This is why I am no longer attending conferences and conventions–this sort of thing, never knowing who you’re going to meet who is a homophobic piece of shit (and there are quite a few of them, spread out over all sub-genres–you know who you are). Until such time (ha ha ha ha) that these events stop allowing and condoning this kind of shit–or not caring that it happens–why would I support them with my money and my paid vacation time? I know, I know, visibility and all that–but I’ve been doing all that for almost fifteen years, and I am tired.

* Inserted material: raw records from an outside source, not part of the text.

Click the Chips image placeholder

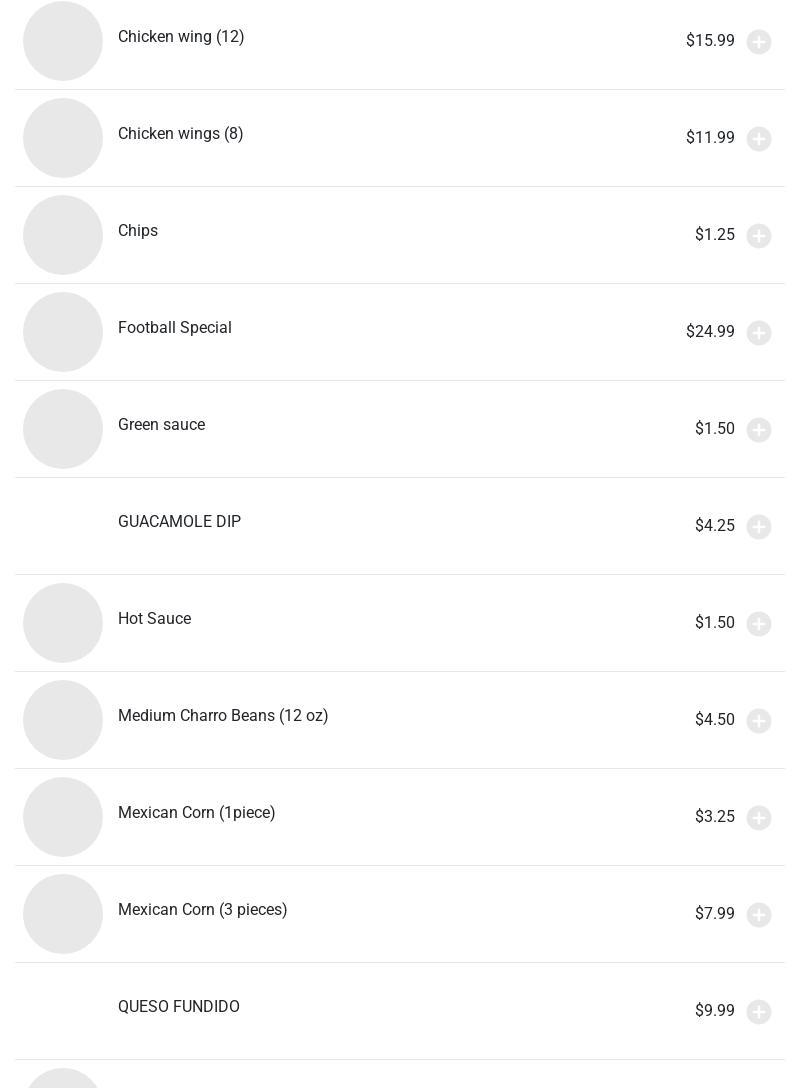click(63, 235)
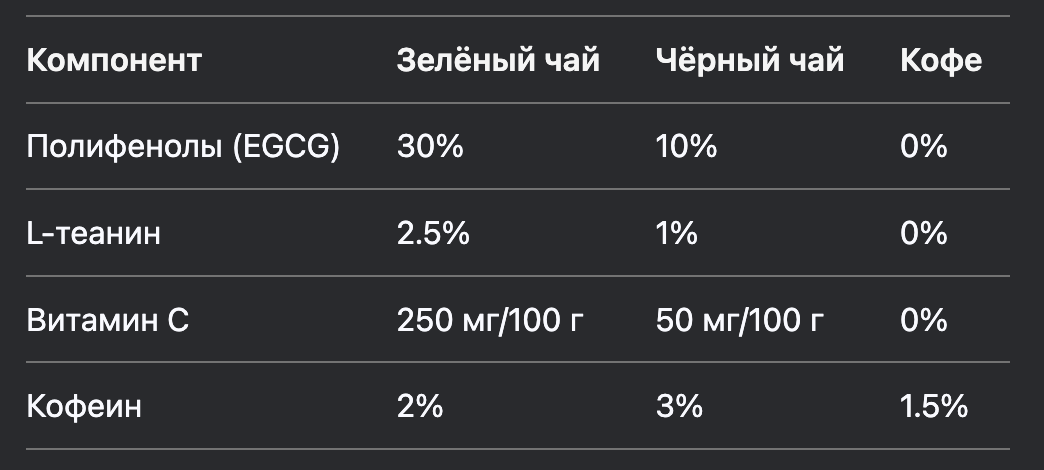
Task: Select the Витамин C row label
Action: point(108,320)
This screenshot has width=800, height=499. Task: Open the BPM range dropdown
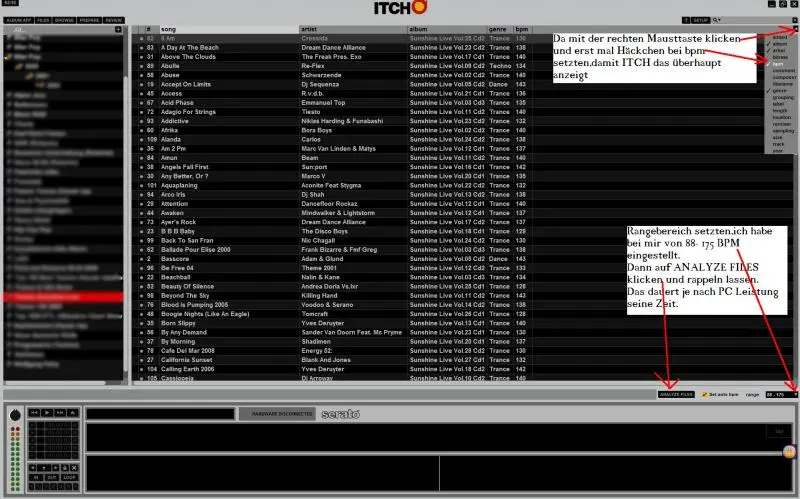(794, 395)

After all, I’ve not been back to Left Coast since that horrible woman was racist and homophobic to me.1

Heavy sigh. I think I am going to get another cup of coffee and will read for a bit. I do have to run errands today–wash the car, pick up the mail, a little bit of groceries–before coming home and getting back to work. I don’t really care about any of the football games today, so I may turn on the SEC title game, or I may not. I don’t really have an interest in who wins it, so why not read, clean, and work during the day rather than watching games? I’m going to barbecue a pork tenderloin later for dinner, which will be nice. It’s sunny outside, but it’s only 48 degrees outside, and the high for the day is fifty-nine. I’m also going to do a German lesson this morning, and try to get a grip on my inbox, and I am also going to try to finish a substack entry this weekend; I have sixteen started (seriously) and they aren’t going to write themselves. I need to get this editing job finished, and I need to get back to work on my Scotty book. I also had breakthroughs on several other books ideas, so I’d like to get some work done so as to lesson the Sisyphean tasks I always have before me.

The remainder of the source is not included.